● WHAT NEEDS TO BE DONE
Exclude the pictures, then repeat the remaining data exactly.

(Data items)

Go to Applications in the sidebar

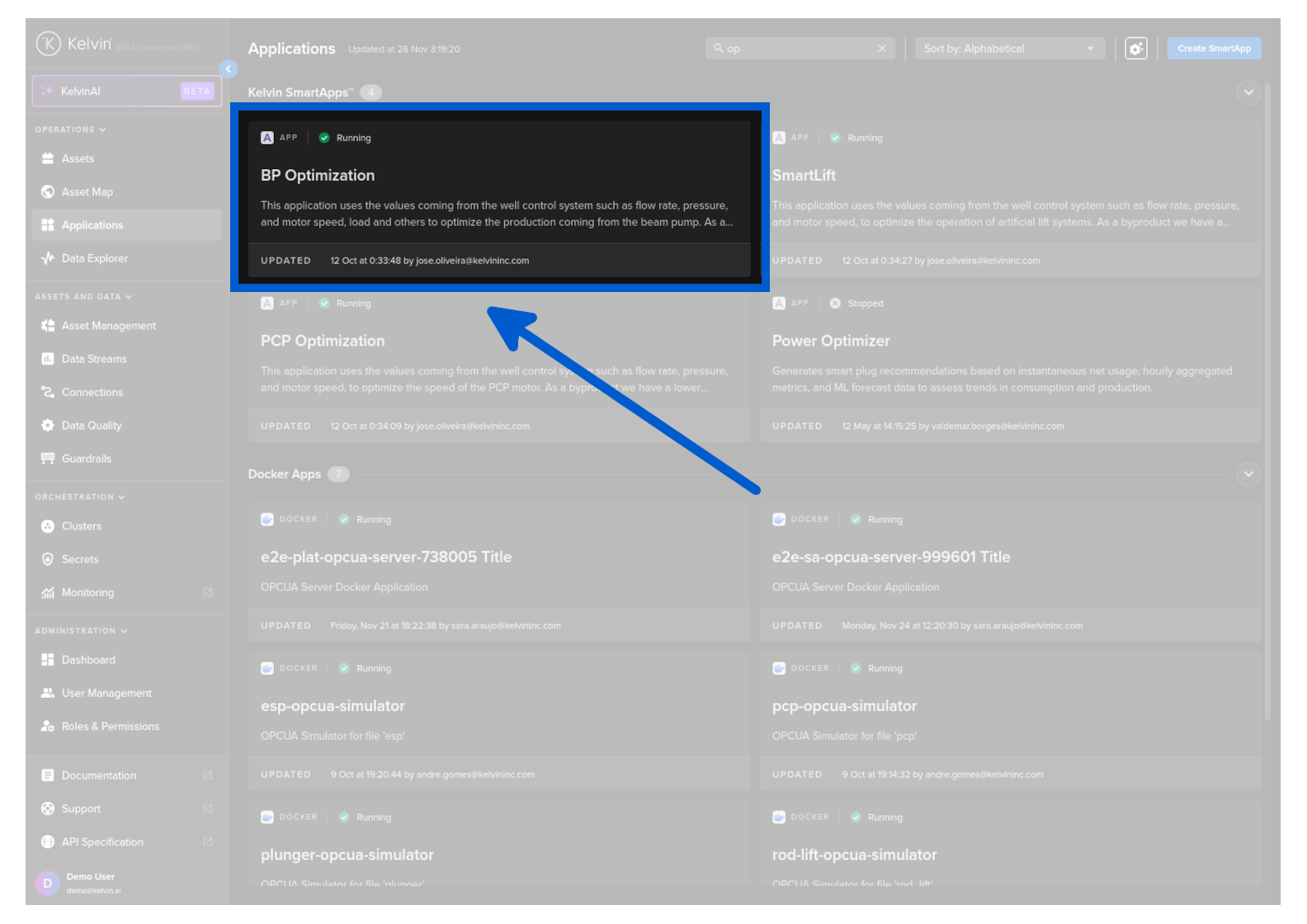click(92, 225)
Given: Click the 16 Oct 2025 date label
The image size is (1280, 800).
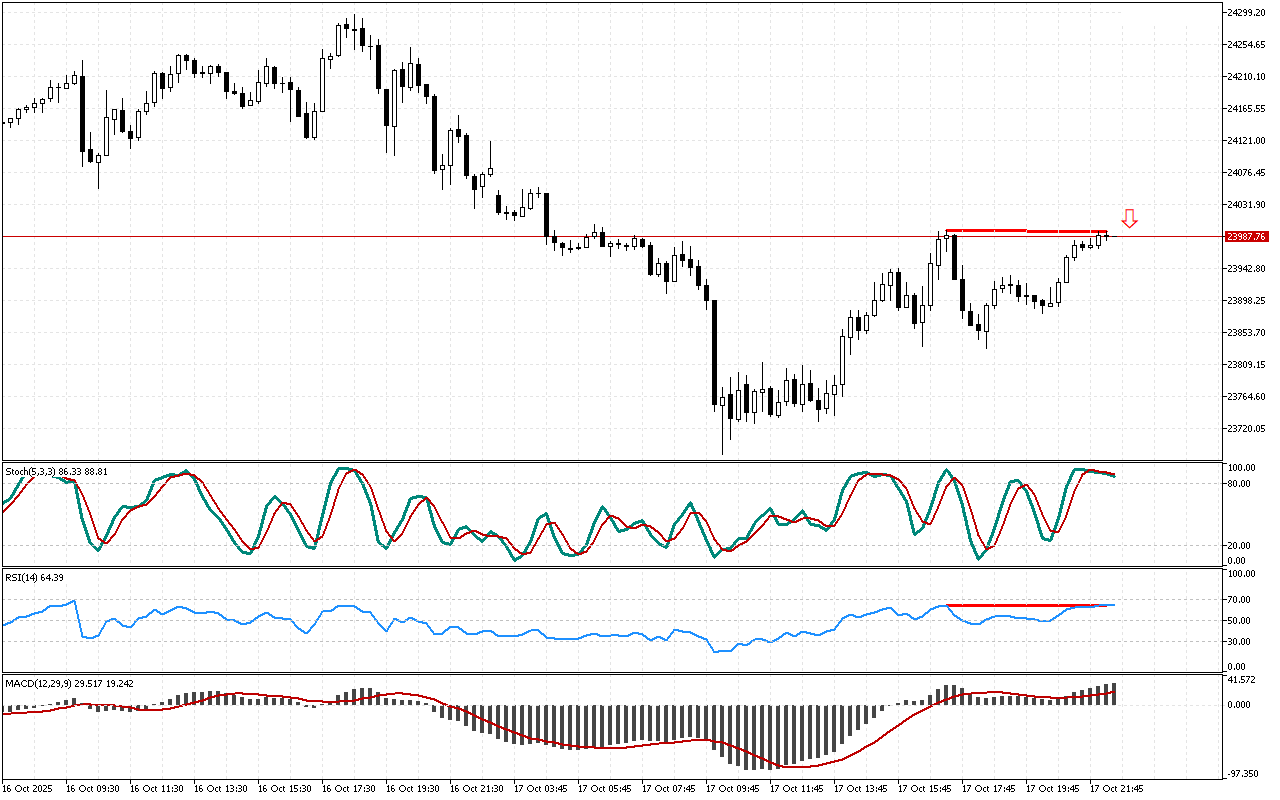Looking at the screenshot, I should (29, 788).
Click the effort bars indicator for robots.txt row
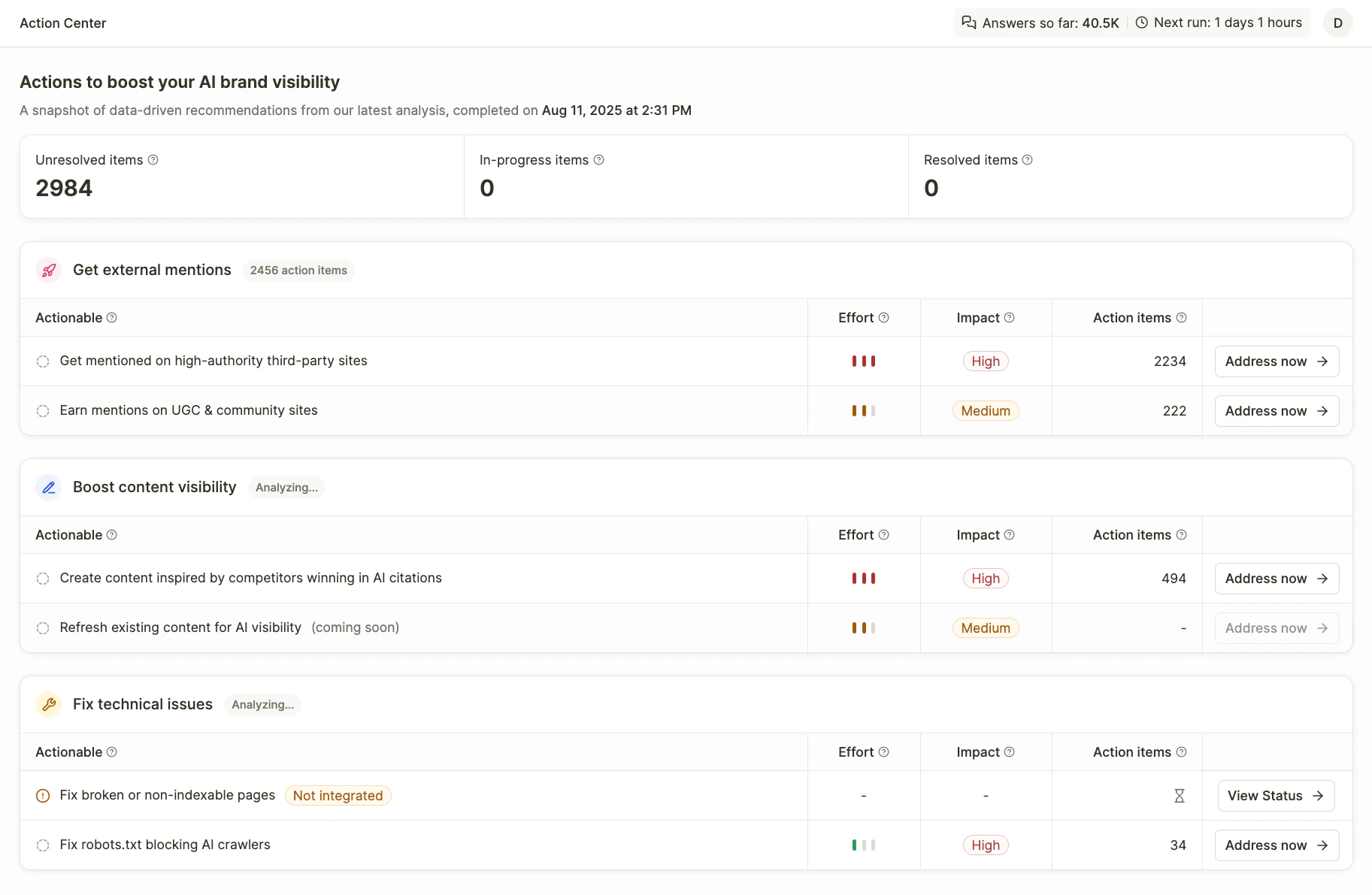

● EXERCISE RESULT
Go to Applications in the sidebar

click(92, 225)
Given: Click the 16 Oct 2025 date label
The image size is (1280, 800).
Looking at the screenshot, I should (29, 788).
Click the effort bars indicator for robots.txt row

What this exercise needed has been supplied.